Равновесие такого рода привело к первенству уже на Берлинском — спустя полгода после Венеции — кинофоруме другой британский фильм — «В этом мире». Что любопытно, в предыдущей карьере британского режиссера Майкла Винтерботтома ничто не указывало на столь крутой тематический и стилевой поворот; последний его фильм — типичное «клубное» английское кино «Круглосуточные тусовщики». Он сделал видимо простую вещь, внятно, без излишеств показав историю двух афганских мальчишек, путешествующих на перекладных через всю неспокойную Центральную Азию, чтобы добраться до желанной Европы, которая также не ждет чужаков. Главный герой — Джамаль Удин Тораби — играет самого себя, свою жизнь в этом тяжком и долгом путешествии. Однако «В этом мире» был бы неинтересен, если бы ограничился только добросовестным описанием мытарств Джамаля. Винтерботтом, использует канву путешествия, чтобы создать на экране образ современного Востока — такого, который редко попадает в объективы теле- и кинокамер. Это Восток бесконечных пыльных дорог, пестрых и грязных базарчиков, узаконенного насилия, щедрых и красивых людей. Винтерботтом ткет свой фильм как ковер — из завораживающих пейзажей, разноязыкого говора и множества человеческих лиц, фигур, жестов. В неостановимом, безнадежном движении Джамаль словно вбирает всю пыль и все надежды своей родины, его путешествие само по себе становится яркой метафорой Азии — части света, которую европейцам, похоже, не понять никогда.

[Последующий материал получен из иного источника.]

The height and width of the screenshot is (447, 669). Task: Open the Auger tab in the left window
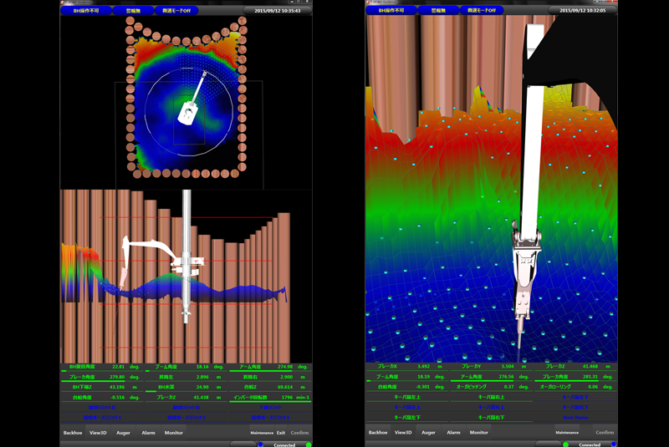124,433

Итак, после долгих лет неуспехов и полузабвения британское кино обрело свой голос, свою идентичность, стало актуальным и даже в некотором роде модным, заставив считаться с собой придирчивое жюри международных форумов. Теперь о британской экранной школе можно говорить с полным правом так же, как о китайской, японской или французской. Ее отличительные черты — сочетание дотошного внимания к проблемам самых простых, незаметных людей, к бедам «малых сих» с распахнутостью всем ветрам мира.

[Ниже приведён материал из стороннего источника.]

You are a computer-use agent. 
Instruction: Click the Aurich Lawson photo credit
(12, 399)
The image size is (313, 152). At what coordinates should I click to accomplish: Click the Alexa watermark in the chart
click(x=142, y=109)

Но здесь есть и еще один, бытийный, философский момент. Ведь из замкнутого круга причин и следствий, страха смерти и искушения ею герои выходят безрассудно, перелетают, перескакивают пропасть обусловленности. В ход идет все: балетные па, путешествие через весь континент, бегство из приюта, неограниченный секс или воровство футбола. Это особая трансценденция без бога, без родителей, без денег и посторонних влияний. Что верно для всего нового британского кино — и вполне может быть верным для еще не народившегося украинского. Это конспект революции в Лондоне, инструкция для непримиримых ворчунов с одним, главным, пунктом: прыгай!